**Rows of pointing data**
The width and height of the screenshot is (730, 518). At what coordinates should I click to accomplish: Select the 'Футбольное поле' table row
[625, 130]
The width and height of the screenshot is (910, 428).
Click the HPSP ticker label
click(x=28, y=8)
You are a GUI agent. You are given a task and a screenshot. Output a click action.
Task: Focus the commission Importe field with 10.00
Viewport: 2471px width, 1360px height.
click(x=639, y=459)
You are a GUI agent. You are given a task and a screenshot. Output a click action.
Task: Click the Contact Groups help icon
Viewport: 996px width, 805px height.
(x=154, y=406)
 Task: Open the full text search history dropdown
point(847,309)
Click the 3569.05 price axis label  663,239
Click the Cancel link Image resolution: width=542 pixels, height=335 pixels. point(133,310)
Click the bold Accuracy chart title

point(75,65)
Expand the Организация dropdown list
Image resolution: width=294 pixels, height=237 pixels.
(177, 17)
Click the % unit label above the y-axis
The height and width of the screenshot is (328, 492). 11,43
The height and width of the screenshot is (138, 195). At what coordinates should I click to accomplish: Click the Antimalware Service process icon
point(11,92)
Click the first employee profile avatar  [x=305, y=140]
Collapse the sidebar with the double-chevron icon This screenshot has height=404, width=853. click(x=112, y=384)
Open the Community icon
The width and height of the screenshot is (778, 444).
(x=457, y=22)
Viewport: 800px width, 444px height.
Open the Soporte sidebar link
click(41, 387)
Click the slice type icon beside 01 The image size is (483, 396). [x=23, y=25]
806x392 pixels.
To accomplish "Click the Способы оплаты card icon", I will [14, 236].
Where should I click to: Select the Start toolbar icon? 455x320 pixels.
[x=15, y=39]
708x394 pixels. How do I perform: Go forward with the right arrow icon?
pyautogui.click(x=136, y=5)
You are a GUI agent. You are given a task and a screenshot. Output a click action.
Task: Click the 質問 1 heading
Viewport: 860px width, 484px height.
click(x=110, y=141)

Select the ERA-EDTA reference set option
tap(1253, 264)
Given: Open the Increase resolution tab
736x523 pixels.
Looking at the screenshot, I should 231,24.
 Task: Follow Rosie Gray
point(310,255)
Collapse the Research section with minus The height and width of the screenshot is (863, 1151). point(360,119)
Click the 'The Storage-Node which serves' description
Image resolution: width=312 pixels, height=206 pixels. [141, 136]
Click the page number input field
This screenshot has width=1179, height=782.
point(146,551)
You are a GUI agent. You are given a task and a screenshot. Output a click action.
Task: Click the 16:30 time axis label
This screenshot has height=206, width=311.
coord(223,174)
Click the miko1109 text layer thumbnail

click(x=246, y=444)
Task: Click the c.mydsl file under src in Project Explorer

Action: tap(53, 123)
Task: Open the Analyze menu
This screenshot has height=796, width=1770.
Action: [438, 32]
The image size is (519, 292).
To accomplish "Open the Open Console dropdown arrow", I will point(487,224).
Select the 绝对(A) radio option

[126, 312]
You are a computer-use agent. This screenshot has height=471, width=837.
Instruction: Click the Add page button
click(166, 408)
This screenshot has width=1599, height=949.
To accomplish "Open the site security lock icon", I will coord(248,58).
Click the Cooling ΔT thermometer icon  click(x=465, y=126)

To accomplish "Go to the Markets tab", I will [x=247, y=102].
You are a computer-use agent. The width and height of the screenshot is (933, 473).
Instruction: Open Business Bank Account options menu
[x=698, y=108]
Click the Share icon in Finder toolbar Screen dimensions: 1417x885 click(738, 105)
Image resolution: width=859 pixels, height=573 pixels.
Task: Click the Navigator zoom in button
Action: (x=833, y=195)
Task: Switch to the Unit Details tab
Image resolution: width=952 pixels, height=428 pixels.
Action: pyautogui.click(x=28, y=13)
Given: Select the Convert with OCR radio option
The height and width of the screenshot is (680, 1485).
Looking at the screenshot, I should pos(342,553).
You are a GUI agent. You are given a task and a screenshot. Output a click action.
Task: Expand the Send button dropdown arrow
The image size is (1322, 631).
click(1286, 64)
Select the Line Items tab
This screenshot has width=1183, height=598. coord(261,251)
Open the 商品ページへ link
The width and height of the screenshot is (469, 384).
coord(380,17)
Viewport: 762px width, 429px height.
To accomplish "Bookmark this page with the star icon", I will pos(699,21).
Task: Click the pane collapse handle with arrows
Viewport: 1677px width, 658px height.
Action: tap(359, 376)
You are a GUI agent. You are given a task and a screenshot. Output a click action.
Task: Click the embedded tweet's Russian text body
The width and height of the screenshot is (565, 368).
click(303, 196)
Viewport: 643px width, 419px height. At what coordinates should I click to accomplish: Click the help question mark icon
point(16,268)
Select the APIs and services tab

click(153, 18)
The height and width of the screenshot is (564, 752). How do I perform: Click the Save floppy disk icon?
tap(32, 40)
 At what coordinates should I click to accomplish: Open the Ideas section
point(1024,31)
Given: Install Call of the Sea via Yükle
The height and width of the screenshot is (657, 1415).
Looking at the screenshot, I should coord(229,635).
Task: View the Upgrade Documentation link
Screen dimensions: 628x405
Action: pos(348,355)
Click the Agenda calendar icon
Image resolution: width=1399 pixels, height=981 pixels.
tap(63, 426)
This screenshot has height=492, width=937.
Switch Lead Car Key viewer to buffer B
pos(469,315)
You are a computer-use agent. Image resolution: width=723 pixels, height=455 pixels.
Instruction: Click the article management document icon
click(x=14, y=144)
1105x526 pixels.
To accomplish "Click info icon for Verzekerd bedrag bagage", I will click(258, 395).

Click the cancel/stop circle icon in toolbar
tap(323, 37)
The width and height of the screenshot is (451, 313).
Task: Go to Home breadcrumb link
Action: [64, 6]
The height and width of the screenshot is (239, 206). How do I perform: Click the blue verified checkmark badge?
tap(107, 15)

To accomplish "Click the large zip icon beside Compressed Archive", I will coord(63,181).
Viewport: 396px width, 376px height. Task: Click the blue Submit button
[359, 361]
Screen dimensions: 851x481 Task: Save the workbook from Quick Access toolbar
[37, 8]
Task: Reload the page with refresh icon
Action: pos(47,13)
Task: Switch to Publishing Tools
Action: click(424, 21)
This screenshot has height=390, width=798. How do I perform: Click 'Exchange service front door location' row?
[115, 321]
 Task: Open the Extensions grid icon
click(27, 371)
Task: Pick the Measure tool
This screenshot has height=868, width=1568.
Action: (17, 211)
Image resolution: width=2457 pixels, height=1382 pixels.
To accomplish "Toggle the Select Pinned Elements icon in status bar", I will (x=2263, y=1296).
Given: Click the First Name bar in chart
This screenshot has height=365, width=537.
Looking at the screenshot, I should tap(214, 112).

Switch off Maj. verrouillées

**Exercise description**
Copy the lines of the records verbatim, starting with the line containing "This screenshot has width=1599, height=949." and ending with the line containing "will [x=247, y=102].", both lines included.

**Result of the task**
This screenshot has width=1599, height=949.
To accomplish "Open the site security lock icon", I will coord(248,58).
Click the Cooling ΔT thermometer icon  click(x=465, y=126)

To accomplish "Go to the Markets tab", I will [x=247, y=102].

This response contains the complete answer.